'Son of Stuxnet' Worm Found in Europe
Duqu designed to gather information on industrial systems, Symantec says
By Rob Quinn,  Newser Staff
Posted Oct 20, 2011 5:44 AM CDT
Stuxnet was first detected at Iranian nuclear facilities around 18 months ago.   (AP Photo/IIPA,Ebrahim Norouzi)

(Newser) – A new computer virus found in Europe and the Middle East bears a strong resemblance to the Stuxnet worm that attacked Iran's nuclear facilities, security experts say, but the Duqu malware's target is still unclear. Security firm Symantec says Duqu appears to be designed to gather information on industrial control systems, while McAfee believes the malware was designed to attack Certificate Authorities, which issue the digital certificates that validate Internet sites, the Sydney Morning Herald reports.
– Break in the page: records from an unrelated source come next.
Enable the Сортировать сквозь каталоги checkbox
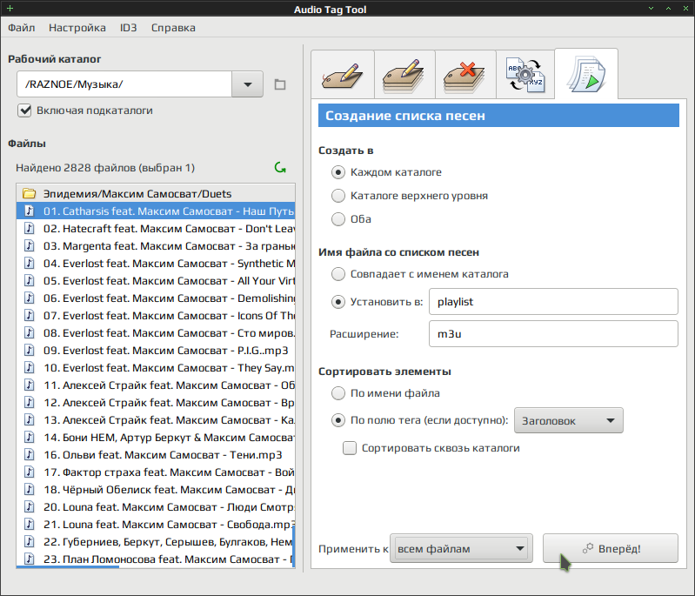This screenshot has width=695, height=596. (x=350, y=448)
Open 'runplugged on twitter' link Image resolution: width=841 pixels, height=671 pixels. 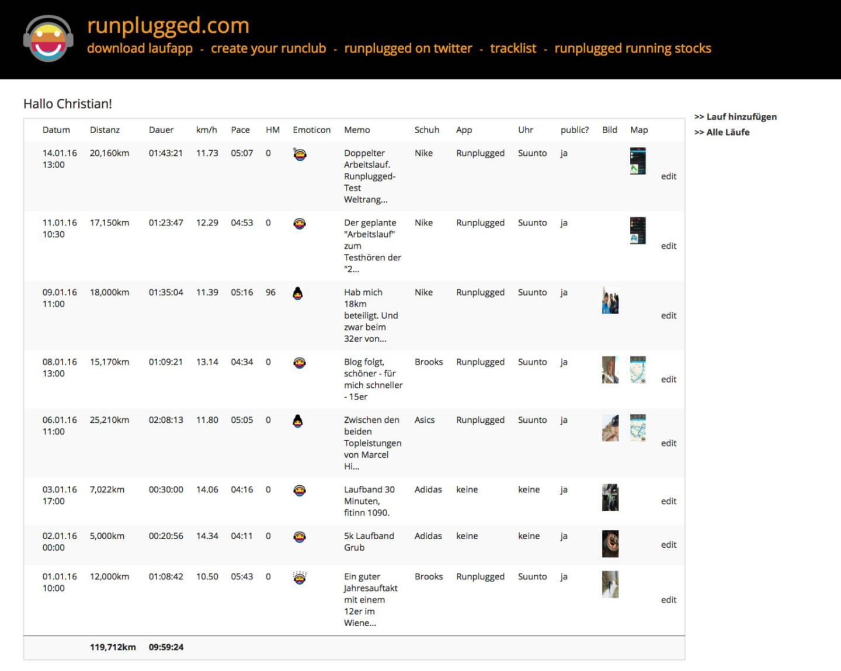click(408, 48)
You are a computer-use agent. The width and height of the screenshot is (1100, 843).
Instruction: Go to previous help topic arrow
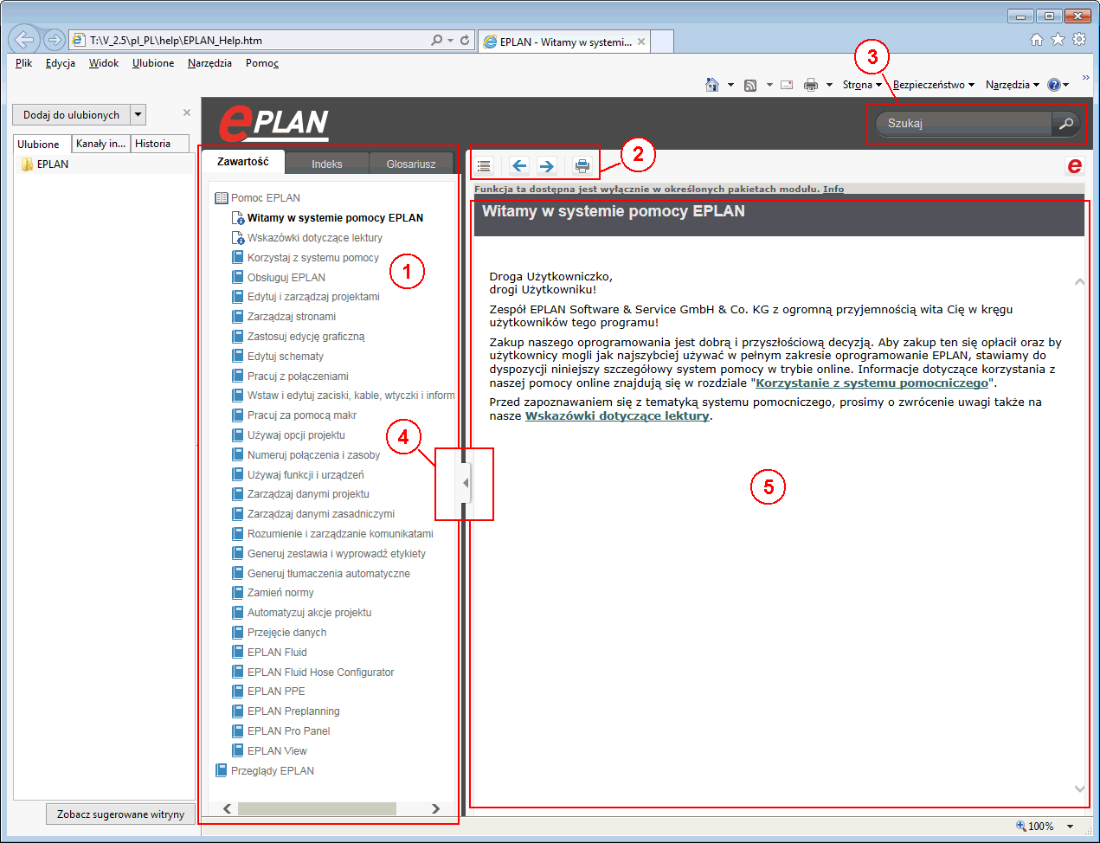click(518, 165)
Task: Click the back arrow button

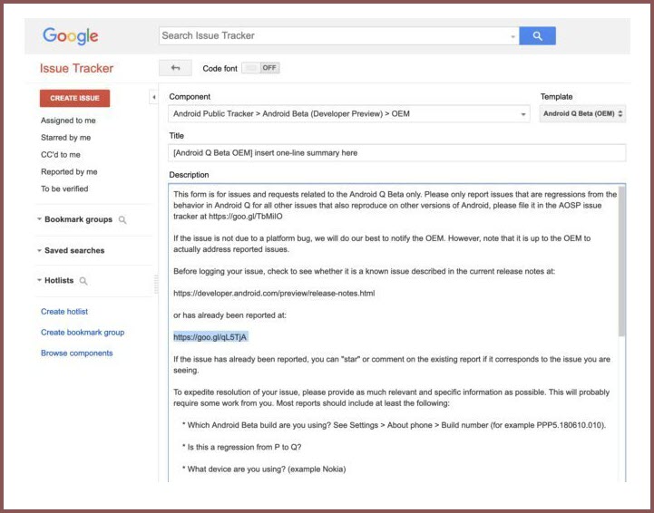Action: [x=175, y=68]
For now, Duqu doesn't appear to be an attack of the kind that hit Iran, but "an attack in the making," a McAfee exec says. "It's someone using it for a reconnaissance step," but it could be weeks before its real target is known, he says. "Now we're starting to go out investigating, even today there were some examples where we're seeing it's live. In the next couple of weeks we'll see if it's active. Because we're now out looking, we're getting a lot more data on this."